Myself and Red( aka Mayor of Ft. Pickens Pier)Arrived couple of hours before daylight to catch bait ie Elys in order to catch Spanish Mackeral. Plenty of bait. Fished from daylight to around noon with little to no success. First of all, the pier was loaded with regulars. It seemed like home week out there. We fished hard all morning and didn't catch any Spanish Mackeral, nor did anyone else. Seemed to be schools of the smaller mullet coming thru at times. A number of people caught small mullet from time to time. Never did see any spanish busting up the bait like normal. All the lys were of the small size. No one caught the larger lys nor any hardtails were caught.
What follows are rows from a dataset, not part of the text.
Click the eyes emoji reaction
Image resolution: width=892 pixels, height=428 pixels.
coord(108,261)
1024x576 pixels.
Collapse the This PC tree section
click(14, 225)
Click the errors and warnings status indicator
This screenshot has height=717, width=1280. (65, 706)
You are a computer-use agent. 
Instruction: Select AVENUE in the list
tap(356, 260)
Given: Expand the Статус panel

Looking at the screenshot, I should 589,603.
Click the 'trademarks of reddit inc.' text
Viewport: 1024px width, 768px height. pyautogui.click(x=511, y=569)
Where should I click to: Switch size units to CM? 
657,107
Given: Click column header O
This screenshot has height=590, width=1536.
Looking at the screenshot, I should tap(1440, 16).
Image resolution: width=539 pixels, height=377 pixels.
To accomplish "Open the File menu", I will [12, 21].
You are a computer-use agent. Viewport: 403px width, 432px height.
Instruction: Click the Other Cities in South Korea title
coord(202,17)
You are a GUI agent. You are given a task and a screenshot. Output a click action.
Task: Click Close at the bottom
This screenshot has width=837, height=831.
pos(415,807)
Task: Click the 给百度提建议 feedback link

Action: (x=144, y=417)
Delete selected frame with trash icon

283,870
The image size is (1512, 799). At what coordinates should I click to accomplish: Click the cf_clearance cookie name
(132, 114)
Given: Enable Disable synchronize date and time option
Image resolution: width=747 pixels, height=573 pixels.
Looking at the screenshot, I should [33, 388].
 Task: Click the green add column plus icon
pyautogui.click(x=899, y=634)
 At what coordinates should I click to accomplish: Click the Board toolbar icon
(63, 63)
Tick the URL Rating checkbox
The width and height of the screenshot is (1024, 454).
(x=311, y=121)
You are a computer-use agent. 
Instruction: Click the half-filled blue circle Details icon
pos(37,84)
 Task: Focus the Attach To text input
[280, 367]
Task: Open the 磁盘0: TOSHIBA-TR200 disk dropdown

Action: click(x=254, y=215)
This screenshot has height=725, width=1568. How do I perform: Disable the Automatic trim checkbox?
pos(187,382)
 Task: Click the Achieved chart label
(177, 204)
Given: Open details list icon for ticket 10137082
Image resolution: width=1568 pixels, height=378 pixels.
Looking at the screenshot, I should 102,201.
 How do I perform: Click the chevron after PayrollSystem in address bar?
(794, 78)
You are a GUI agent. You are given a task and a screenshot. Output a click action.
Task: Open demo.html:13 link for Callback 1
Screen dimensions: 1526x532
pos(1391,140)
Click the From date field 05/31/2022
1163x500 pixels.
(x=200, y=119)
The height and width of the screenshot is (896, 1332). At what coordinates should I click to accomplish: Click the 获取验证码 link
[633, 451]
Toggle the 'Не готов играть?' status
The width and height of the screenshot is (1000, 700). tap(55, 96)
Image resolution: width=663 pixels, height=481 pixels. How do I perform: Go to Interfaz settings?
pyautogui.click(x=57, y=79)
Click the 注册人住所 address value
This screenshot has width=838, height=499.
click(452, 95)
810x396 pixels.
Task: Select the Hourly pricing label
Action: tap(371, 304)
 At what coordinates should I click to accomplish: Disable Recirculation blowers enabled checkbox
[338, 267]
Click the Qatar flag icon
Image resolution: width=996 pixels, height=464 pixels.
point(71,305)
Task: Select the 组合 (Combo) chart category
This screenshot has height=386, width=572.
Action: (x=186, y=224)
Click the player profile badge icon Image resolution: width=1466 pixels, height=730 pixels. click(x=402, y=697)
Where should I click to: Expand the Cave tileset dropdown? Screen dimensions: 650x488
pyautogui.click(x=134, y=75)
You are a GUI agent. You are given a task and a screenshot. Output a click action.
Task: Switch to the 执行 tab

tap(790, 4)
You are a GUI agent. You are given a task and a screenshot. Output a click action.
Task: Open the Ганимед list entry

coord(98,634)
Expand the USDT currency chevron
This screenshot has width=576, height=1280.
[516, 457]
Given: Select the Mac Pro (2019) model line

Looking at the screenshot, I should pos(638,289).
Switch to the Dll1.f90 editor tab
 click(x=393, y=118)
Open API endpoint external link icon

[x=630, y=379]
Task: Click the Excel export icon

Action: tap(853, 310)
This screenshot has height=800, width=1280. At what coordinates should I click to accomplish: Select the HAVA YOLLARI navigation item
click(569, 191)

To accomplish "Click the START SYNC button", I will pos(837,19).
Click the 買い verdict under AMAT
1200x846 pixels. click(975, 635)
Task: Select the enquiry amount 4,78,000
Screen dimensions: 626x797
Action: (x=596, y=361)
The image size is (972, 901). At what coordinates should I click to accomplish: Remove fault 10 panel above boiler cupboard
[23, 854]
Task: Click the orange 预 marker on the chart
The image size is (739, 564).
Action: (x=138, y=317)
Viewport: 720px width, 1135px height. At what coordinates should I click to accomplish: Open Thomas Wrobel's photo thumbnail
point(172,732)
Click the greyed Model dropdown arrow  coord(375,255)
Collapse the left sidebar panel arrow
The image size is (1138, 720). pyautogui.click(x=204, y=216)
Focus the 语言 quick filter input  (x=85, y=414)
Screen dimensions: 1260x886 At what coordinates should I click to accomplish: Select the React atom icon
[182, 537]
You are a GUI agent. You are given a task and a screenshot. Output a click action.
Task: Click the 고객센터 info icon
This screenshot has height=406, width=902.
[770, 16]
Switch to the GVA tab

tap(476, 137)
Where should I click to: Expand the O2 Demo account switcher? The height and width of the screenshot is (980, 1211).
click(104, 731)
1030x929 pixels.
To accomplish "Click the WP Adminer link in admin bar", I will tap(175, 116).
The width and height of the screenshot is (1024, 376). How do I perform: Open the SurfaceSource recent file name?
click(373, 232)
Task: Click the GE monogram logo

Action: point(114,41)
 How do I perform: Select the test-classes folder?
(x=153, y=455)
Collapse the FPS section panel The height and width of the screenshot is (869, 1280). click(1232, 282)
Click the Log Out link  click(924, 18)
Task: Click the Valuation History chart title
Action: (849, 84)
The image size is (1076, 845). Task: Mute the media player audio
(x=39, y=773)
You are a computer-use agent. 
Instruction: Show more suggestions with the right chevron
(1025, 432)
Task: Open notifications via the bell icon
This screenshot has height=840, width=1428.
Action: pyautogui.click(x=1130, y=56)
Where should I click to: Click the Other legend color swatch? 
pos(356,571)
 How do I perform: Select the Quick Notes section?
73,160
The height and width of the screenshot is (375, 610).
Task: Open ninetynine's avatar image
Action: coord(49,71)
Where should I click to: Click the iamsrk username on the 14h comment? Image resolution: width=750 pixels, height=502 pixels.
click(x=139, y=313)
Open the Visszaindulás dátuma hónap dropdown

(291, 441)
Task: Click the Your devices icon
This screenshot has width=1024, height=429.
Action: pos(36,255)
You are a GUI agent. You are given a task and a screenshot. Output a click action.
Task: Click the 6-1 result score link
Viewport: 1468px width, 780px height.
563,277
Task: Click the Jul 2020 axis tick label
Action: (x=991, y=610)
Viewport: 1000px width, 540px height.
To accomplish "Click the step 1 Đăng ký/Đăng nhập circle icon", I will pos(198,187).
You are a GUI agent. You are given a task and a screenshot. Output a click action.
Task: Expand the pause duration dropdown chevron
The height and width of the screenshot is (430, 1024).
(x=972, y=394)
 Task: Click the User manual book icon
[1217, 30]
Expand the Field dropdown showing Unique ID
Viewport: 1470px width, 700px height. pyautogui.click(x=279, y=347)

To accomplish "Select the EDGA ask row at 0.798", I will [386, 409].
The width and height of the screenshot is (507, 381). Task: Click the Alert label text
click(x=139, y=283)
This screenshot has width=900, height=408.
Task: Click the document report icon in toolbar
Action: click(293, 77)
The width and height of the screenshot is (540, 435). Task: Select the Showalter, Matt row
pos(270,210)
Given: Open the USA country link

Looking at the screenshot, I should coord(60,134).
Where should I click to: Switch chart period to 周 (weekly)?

We had one guy who caught about six red snappers around 12 inches. All were returned to the bay, but some of them swallowed the hook and became bait for something larger. Also had different people fishing for Kings and no-one had any hookups. Contributing factors for lack of success: too much fresh water in the bay from all the record rains in the watershed, Salinity is too low in the bay, neap tide, divers being certified down near the jetties. Weather was nice except a little rain shower during the early part of the morning. Overall fishing has been below normal at Ft. Pickens pier this year. Hoping for it to pick up soon.


----------



## timeflies (Oct 3, 2007)

Those baby snappers are a hot bait this time of year.


----------



## KingCrab (Apr 29, 2012)

Usually lots of small ly's mean slot reds & B snappers. There was none? :shifty:


----------



## flex (Feb 26, 2013)

i was at sykes saturday morning and the spanish were there. sometimes it pays to try another spot.. definately use this site to network to get reports from other places. 

saw a guy hook up with 2 spanish seconds apart using an artificial and land them back to back.. and there was another family using LY's who caught atleast 8 spanish


----------